Content area
Abstract
Governments' efforts to become more competent with digital technologies result in the rise of repressive strategies that are used to undermine, complicate, or even prevent citizens’ online political engagement. Although scholars have examined an array of these strategies in terms of motivations, means, and outcomes, the tension between citizens’ desire to engage in online political expression and the use of government repression is understudied in regard to authoritarian contexts. In this dissertation, I offer a social-psychological approach to analyzing the experience of individuals facing repression by focusing on their judgment and decision-making processes about their engagement in low-cost but high risk online political behaviors.
Drawing on social norms and risk judgment and decision-making frameworks, I propose a theoretical model to address citizens’ experiences with networked authoritarianism in the context of online political expression. Online surveys conducted in two networked authoritarian contexts provide empirical evidence to test the proposed theoretical model in two separate studies. The first study examines the role of affective and cognitive components of risk perceptions in citizens’ engagement in online political expression. The second study focuses on the impact of regime’s repressive injunctive norm vis-à-vis social network’s pro-expressive descriptive norm on citizens’ intention to engage in online political expression.

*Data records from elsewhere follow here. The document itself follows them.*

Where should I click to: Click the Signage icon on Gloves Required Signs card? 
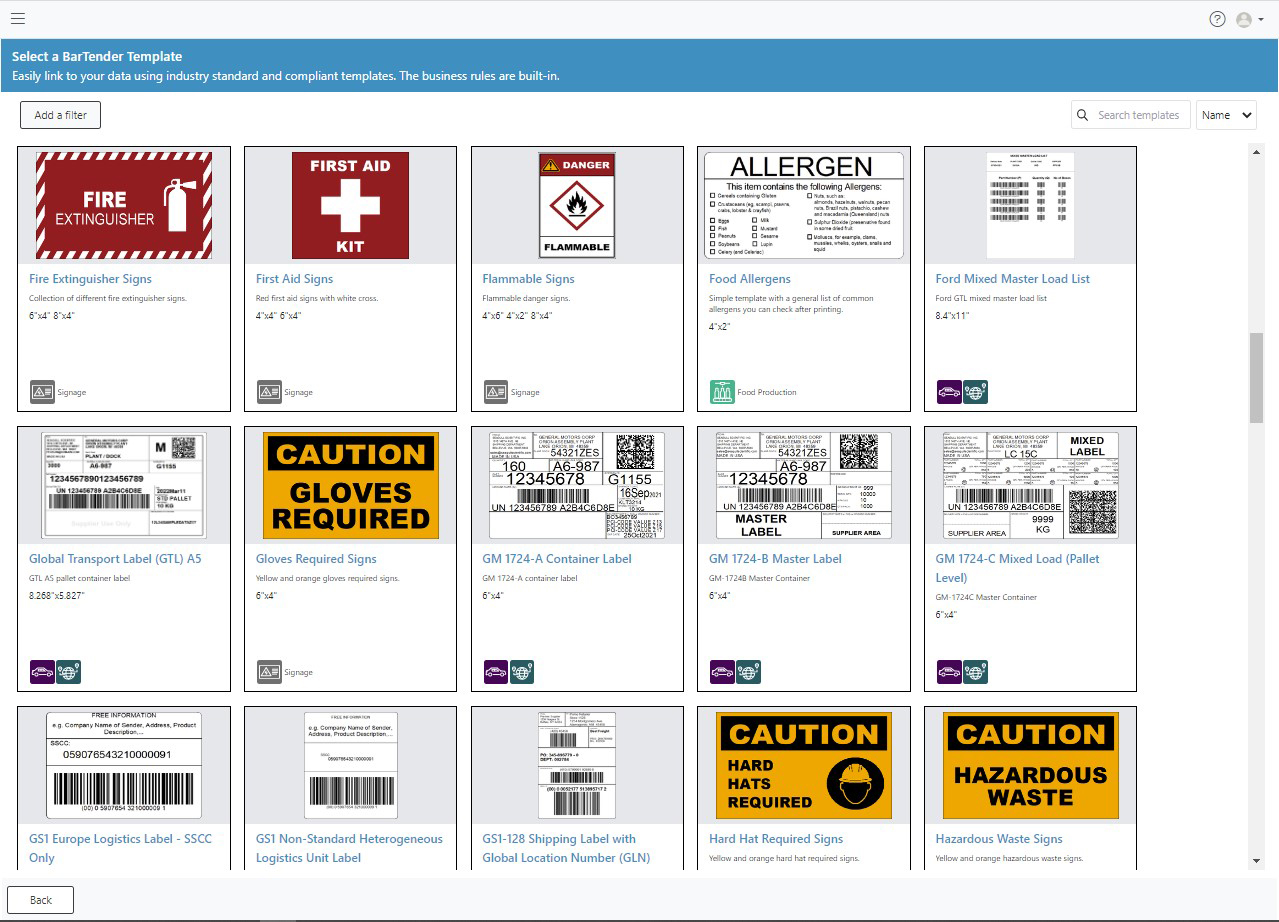tap(268, 672)
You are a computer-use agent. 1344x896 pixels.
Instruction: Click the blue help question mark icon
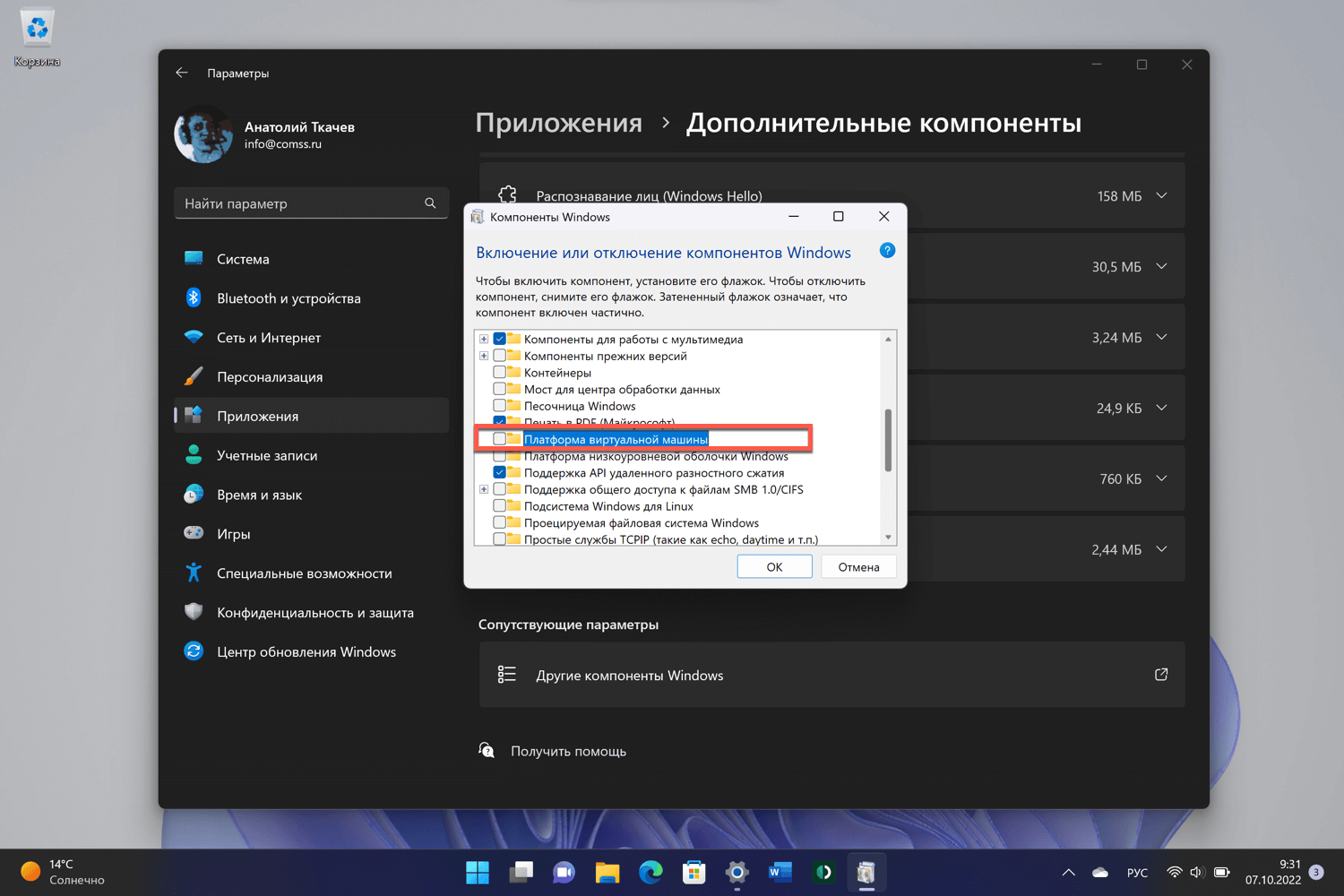click(x=887, y=251)
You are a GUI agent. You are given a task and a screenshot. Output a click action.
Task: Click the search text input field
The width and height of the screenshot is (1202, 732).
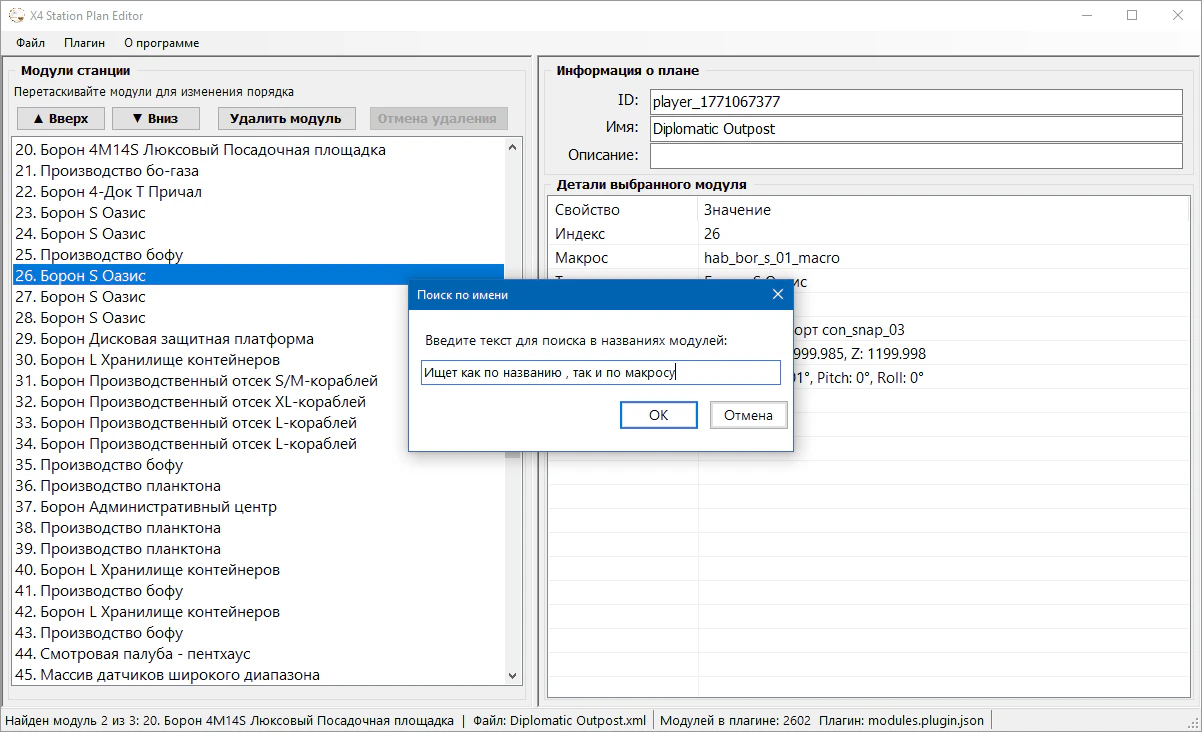[600, 373]
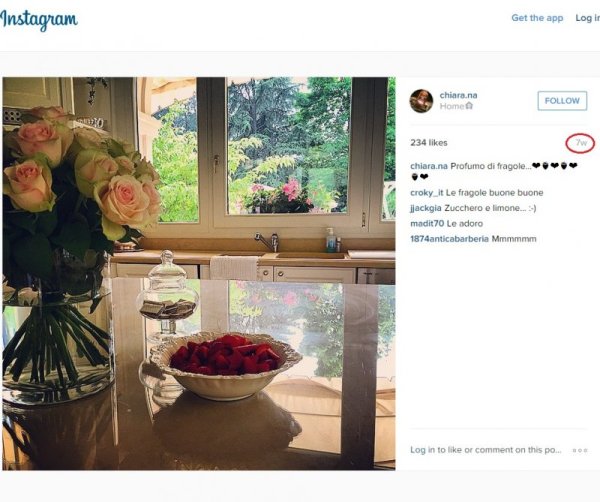Follow chiara.na with the FOLLOW button
Image resolution: width=600 pixels, height=502 pixels.
tap(562, 101)
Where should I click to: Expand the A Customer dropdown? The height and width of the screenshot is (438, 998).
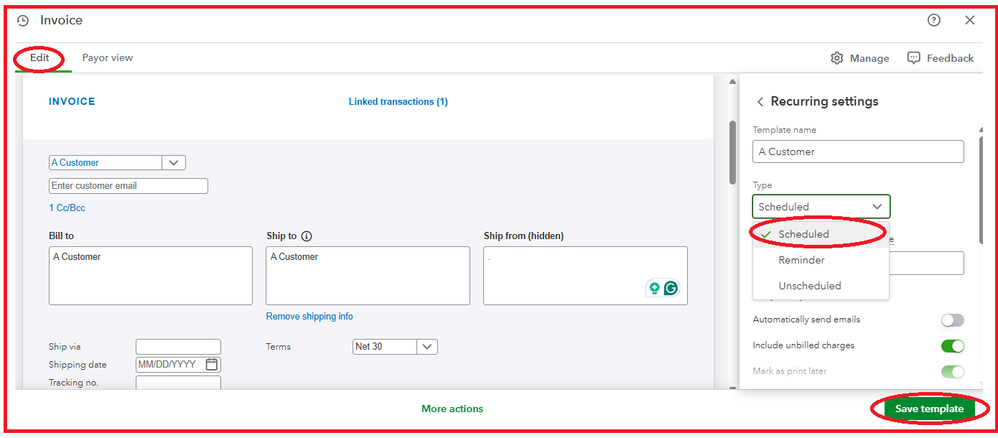(173, 163)
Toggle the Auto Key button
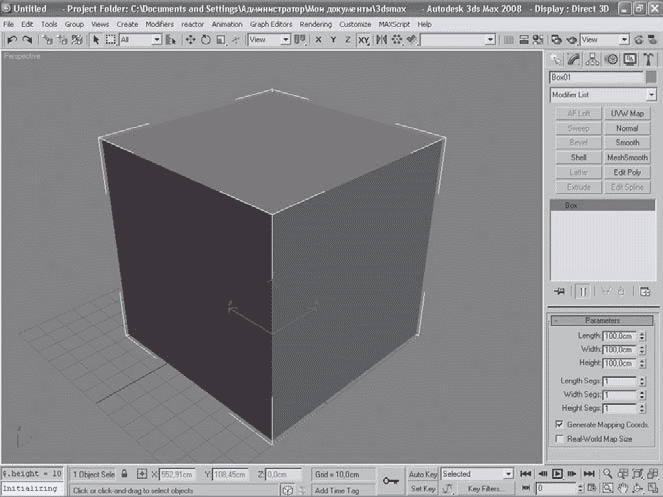The width and height of the screenshot is (663, 497). tap(422, 473)
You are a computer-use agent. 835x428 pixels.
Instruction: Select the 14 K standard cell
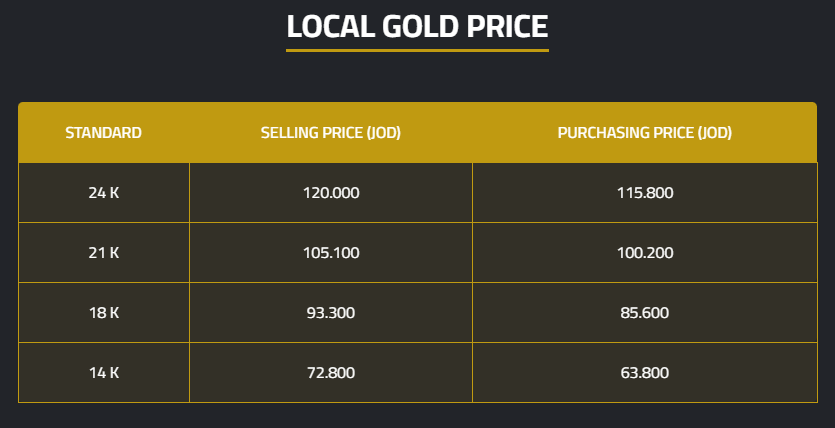103,373
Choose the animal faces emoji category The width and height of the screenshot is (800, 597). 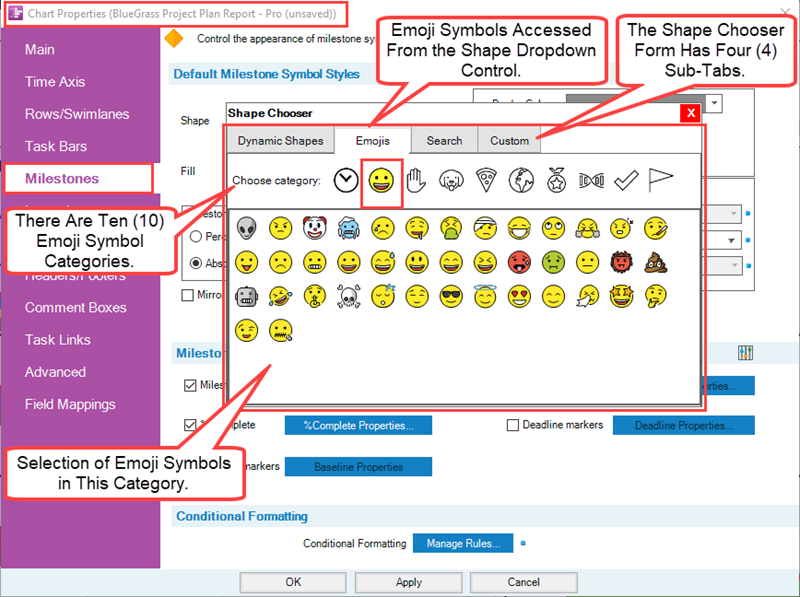pyautogui.click(x=451, y=180)

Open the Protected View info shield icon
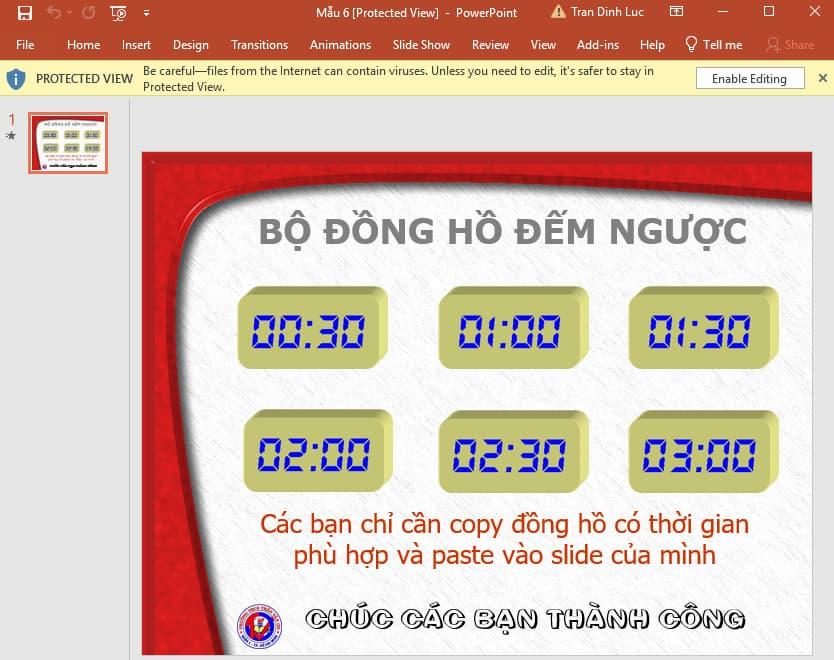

My findings suggest that how individuals feel about online political expression influences individuals' decision to engage in it more so than how much risk they think there is. Moreover, while salience of regime's repressive injunctive norm impacts both affective and cognitive risk components pertaining to online expression, it indirectly influences intention to express political opinions online via citizens' feelings about the behavior. The findings also reveal the conditional impact of regime opposition and involvement with the content of expressive behaviors on these relationships. Overall, by bringing the focus back to individuals, this project offers a more nuanced understanding of how online political expression contributes to endeavors to deal with repression at the citizen level.